* _YOUR GOAL_: Type out the entries again, matching each one exactly.

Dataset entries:
++++++++

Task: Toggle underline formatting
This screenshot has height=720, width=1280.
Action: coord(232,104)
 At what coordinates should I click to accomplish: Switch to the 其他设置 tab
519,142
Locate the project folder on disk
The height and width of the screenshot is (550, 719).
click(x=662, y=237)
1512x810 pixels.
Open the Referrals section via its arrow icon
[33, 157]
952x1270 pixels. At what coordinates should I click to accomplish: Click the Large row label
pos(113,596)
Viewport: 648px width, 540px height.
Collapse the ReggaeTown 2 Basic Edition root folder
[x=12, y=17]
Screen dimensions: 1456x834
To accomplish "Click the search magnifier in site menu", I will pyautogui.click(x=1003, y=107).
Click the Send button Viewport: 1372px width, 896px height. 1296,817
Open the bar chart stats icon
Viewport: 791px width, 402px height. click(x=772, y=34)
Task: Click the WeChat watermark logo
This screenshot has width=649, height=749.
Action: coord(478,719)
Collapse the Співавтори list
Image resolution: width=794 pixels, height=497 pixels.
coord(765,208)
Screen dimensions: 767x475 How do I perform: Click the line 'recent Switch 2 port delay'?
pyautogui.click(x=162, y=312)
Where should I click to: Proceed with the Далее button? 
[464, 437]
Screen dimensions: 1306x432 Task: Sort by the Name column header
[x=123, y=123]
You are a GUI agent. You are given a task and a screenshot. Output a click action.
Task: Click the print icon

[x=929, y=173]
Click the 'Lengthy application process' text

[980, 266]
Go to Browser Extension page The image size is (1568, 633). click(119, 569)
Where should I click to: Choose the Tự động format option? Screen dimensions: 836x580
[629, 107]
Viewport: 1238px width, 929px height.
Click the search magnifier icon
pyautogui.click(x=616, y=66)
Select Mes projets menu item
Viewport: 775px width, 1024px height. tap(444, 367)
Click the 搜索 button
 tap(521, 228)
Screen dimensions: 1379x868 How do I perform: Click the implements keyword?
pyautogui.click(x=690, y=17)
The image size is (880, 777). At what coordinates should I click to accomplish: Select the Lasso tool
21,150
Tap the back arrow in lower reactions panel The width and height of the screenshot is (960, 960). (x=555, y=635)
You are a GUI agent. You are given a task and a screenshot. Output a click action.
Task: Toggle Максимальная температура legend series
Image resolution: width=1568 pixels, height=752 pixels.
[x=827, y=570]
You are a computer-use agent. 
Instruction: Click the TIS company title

++++++++

* _TASK RESPONSE_:
Task: Toggle underline formatting
This screenshot has height=720, width=1280.
Action: coord(232,104)
 At what coordinates should I click to accomplish: Switch to the 其他设置 tab
519,142
Locate the project folder on disk
The height and width of the screenshot is (550, 719).
click(x=662, y=237)
1512x810 pixels.
Open the Referrals section via its arrow icon
[33, 157]
952x1270 pixels. At what coordinates should I click to accomplish: Click the Large row label
pos(113,596)
Viewport: 648px width, 540px height.
Collapse the ReggaeTown 2 Basic Edition root folder
[x=12, y=17]
Screen dimensions: 1456x834
To accomplish "Click the search magnifier in site menu", I will pyautogui.click(x=1003, y=107).
Click the Send button Viewport: 1372px width, 896px height. 1296,817
Open the bar chart stats icon
Viewport: 791px width, 402px height. click(x=772, y=34)
Task: Click the WeChat watermark logo
This screenshot has width=649, height=749.
Action: coord(478,719)
Collapse the Співавтори list
Image resolution: width=794 pixels, height=497 pixels.
coord(765,208)
Screen dimensions: 767x475 How do I perform: Click the line 'recent Switch 2 port delay'?
pyautogui.click(x=162, y=312)
Where should I click to: Proceed with the Далее button? 
[464, 437]
Screen dimensions: 1306x432 Task: Sort by the Name column header
[x=123, y=123]
You are a GUI agent. You are given a task and a screenshot. Output a click action.
Task: Click the print icon

[x=929, y=173]
Click the 'Lengthy application process' text

[980, 266]
Go to Browser Extension page The image size is (1568, 633). click(119, 569)
Where should I click to: Choose the Tự động format option? Screen dimensions: 836x580
[629, 107]
Viewport: 1238px width, 929px height.
Click the search magnifier icon
pyautogui.click(x=616, y=66)
Select Mes projets menu item
Viewport: 775px width, 1024px height. tap(444, 367)
Click the 搜索 button
 tap(521, 228)
Screen dimensions: 1379x868 How do I perform: Click the implements keyword?
pyautogui.click(x=690, y=17)
The image size is (880, 777). At what coordinates should I click to accomplish: Select the Lasso tool
21,150
Tap the back arrow in lower reactions panel The width and height of the screenshot is (960, 960). (x=555, y=635)
You are a GUI agent. You are given a task and a screenshot. Output a click action.
Task: Toggle Максимальная температура legend series
Image resolution: width=1568 pixels, height=752 pixels.
[x=827, y=570]
You are a computer-use agent. 
Instruction: Click the TIS company title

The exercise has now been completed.